**What you are asked to do**
Format the data below, from the line with "Click the Year dropdown arrow" to the line with "click(x=337, y=531)", as a Markdown table with the columns Row and Line, numbering each row and skipping blank lines. Leave the pictures out of the table.

══════════════════════════════

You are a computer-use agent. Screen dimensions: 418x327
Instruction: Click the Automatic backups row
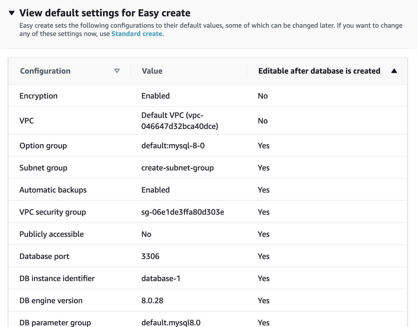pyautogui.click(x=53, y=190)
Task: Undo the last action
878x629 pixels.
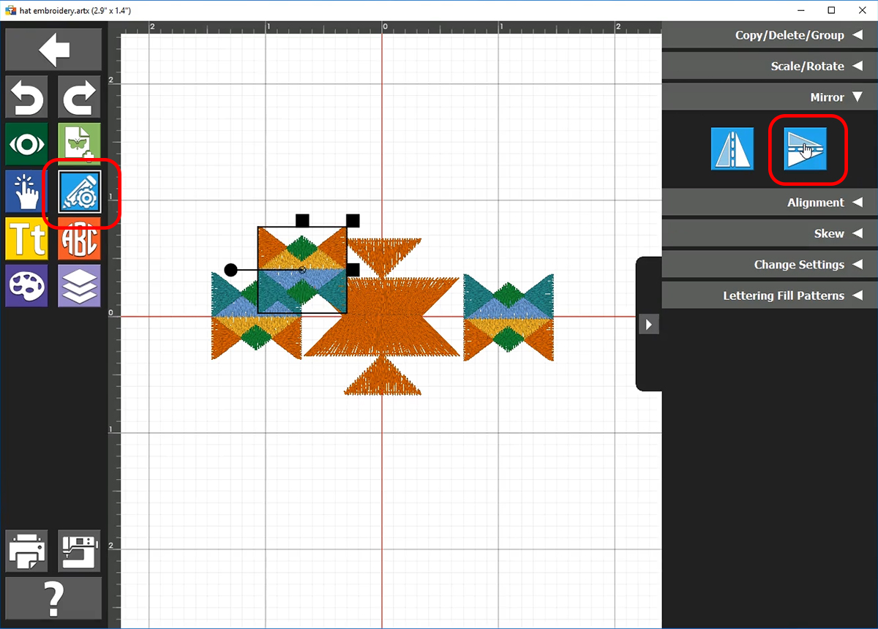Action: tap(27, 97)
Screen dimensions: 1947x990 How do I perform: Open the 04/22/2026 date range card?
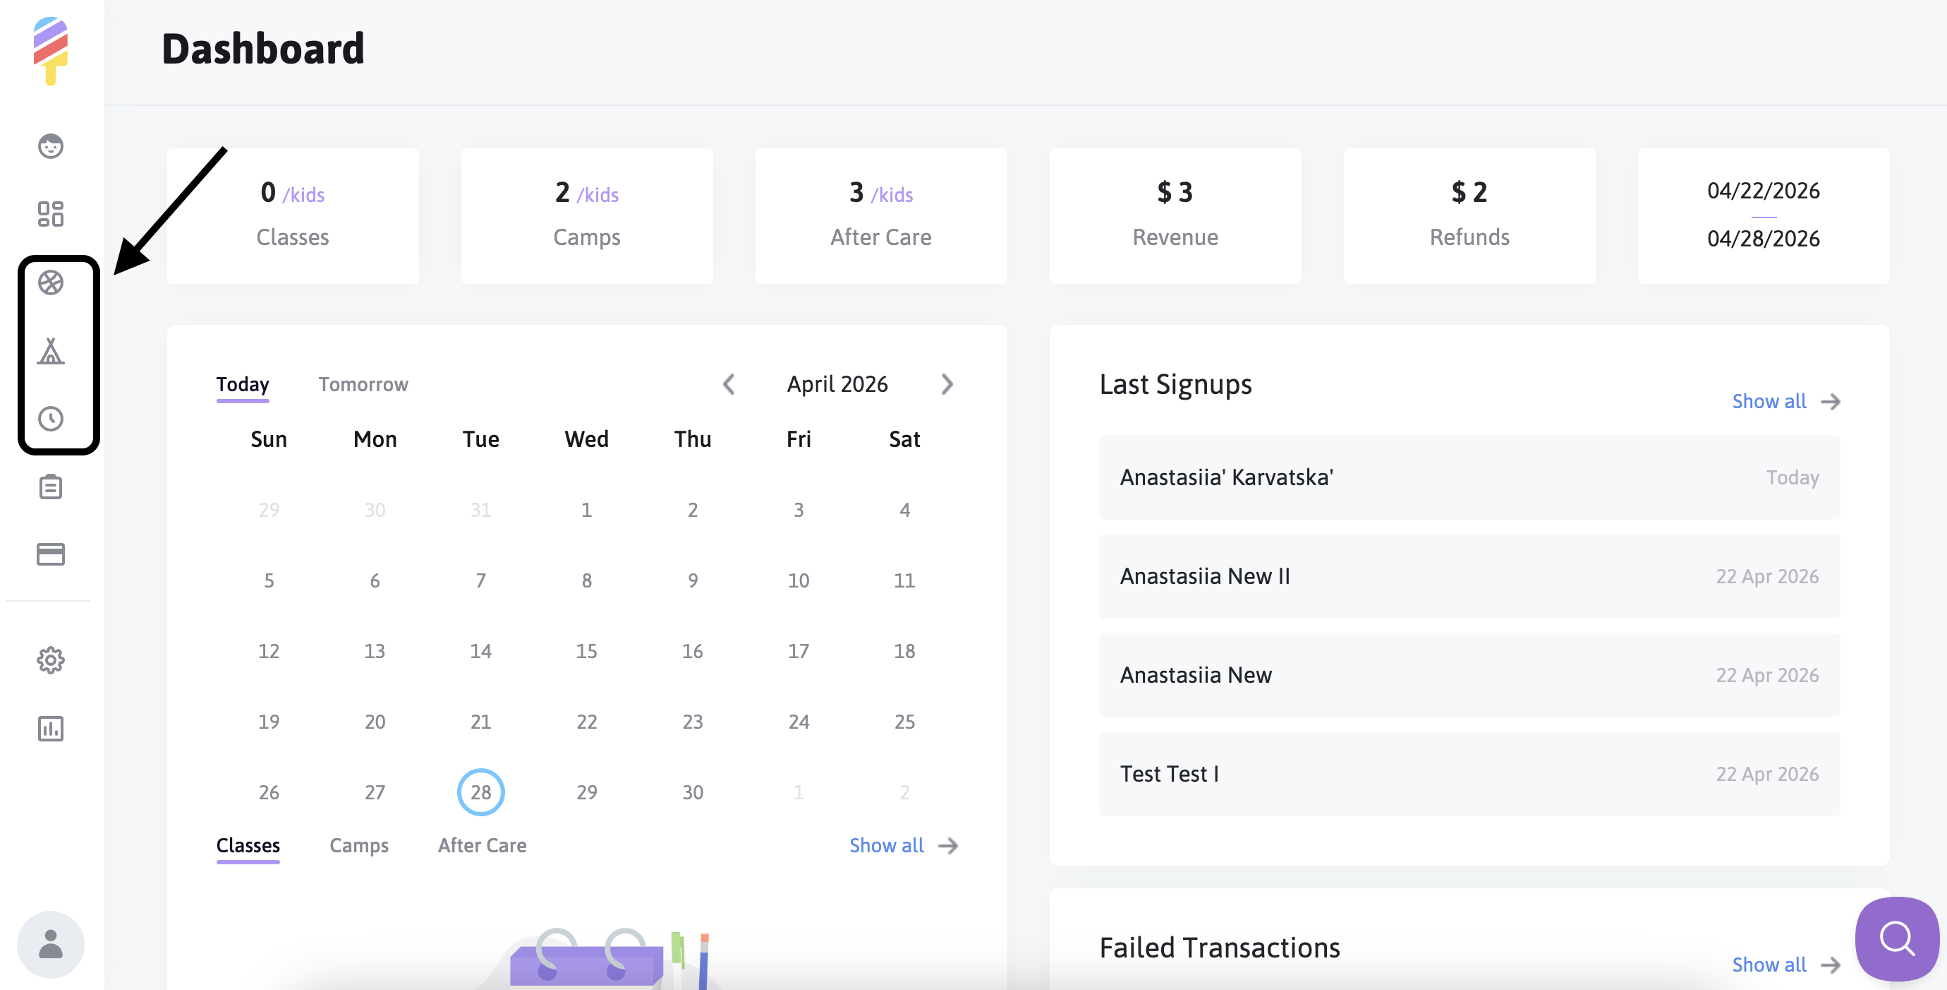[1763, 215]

══════════════════════════════

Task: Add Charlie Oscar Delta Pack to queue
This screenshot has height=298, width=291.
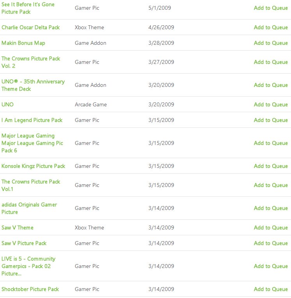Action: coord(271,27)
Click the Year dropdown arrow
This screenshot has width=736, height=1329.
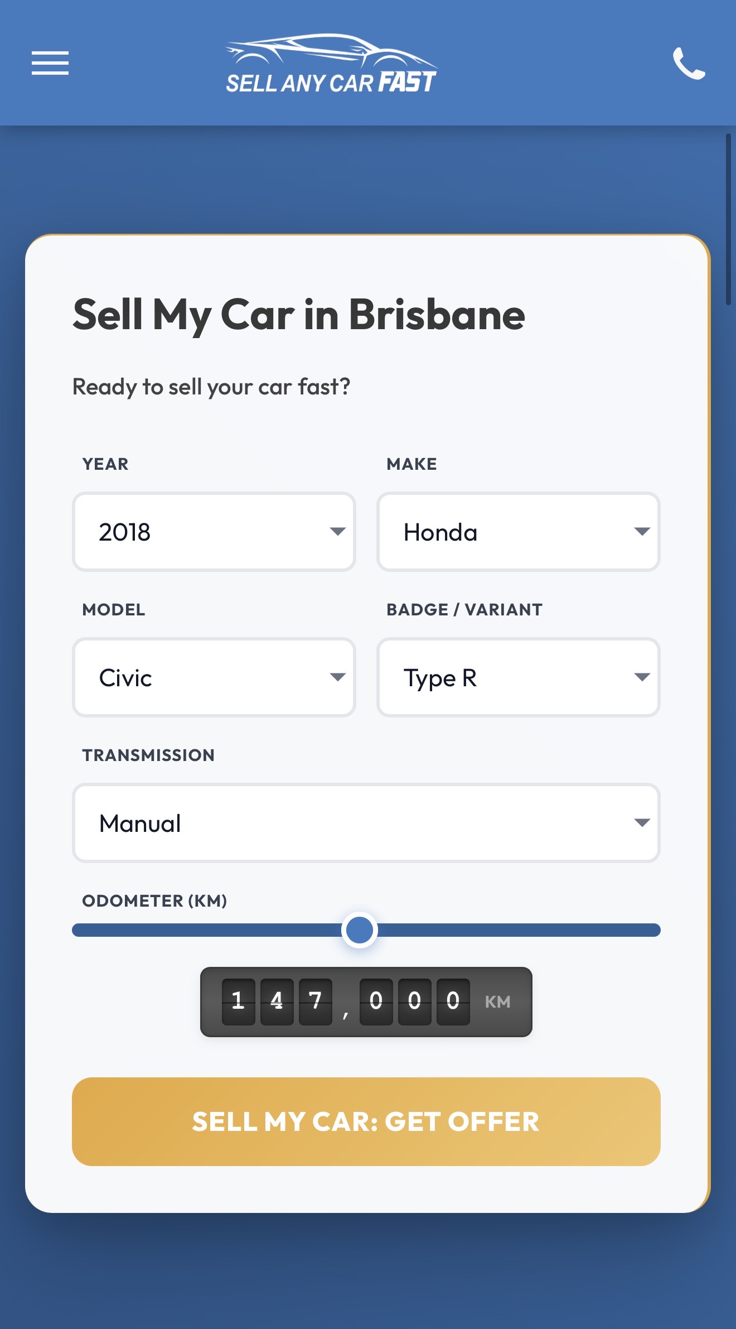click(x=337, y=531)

══════════════════════════════

**Output of the exercise**
| Row | Line |
|---|---|
| 1 | Click the Year dropdown arrow |
| 2 | This screenshot has width=736, height=1329. |
| 3 | click(x=337, y=531) |